Material for this exercise:
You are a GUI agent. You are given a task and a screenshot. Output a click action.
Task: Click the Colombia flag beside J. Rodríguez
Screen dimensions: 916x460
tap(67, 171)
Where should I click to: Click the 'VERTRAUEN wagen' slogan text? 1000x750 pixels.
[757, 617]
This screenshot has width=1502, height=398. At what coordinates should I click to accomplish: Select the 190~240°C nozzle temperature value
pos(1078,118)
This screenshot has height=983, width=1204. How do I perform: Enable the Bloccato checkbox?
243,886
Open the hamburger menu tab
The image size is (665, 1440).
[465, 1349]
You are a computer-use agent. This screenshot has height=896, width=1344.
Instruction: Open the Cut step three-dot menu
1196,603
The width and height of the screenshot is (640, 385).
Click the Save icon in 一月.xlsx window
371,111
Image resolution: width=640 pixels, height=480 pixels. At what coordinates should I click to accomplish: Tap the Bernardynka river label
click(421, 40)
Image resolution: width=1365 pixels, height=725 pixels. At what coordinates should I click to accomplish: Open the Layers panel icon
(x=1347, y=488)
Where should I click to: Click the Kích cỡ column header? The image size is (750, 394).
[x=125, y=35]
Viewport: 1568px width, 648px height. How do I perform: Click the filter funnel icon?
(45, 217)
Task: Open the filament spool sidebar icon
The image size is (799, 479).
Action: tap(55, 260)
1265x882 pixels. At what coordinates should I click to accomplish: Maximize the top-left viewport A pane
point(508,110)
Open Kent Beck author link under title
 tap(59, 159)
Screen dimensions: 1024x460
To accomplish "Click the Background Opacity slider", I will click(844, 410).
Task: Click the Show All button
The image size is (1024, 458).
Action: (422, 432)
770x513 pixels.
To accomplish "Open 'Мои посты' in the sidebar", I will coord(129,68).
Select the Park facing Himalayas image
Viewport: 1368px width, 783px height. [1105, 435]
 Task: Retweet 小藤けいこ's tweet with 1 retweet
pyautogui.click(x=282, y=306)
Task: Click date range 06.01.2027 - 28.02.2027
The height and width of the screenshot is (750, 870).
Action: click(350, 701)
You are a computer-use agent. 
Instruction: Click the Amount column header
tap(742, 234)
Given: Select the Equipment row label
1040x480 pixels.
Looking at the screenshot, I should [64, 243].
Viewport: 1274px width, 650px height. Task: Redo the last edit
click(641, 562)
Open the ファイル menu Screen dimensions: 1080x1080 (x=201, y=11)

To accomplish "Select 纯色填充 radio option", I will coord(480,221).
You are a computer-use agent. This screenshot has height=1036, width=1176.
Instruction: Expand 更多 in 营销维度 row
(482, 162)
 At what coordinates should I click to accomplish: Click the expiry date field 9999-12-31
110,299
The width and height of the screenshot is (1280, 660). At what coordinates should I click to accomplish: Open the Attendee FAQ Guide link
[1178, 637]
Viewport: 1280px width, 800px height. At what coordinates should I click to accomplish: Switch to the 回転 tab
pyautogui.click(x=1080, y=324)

Problem requirements: The lines above from the one with "Screen dimensions: 1024x460" through the one with "Task: Click date" are to be duplicated exactly, ends included, with nothing added.

Response below:
Screen dimensions: 1024x460
To accomplish "Click the Background Opacity slider", I will click(844, 410).
Task: Click the Show All button
The image size is (1024, 458).
Action: (422, 432)
770x513 pixels.
To accomplish "Open 'Мои посты' in the sidebar", I will coord(129,68).
Select the Park facing Himalayas image
Viewport: 1368px width, 783px height. [1105, 435]
 Task: Retweet 小藤けいこ's tweet with 1 retweet
pyautogui.click(x=282, y=306)
Task: Click date range 06.01.2027 - 28.02.2027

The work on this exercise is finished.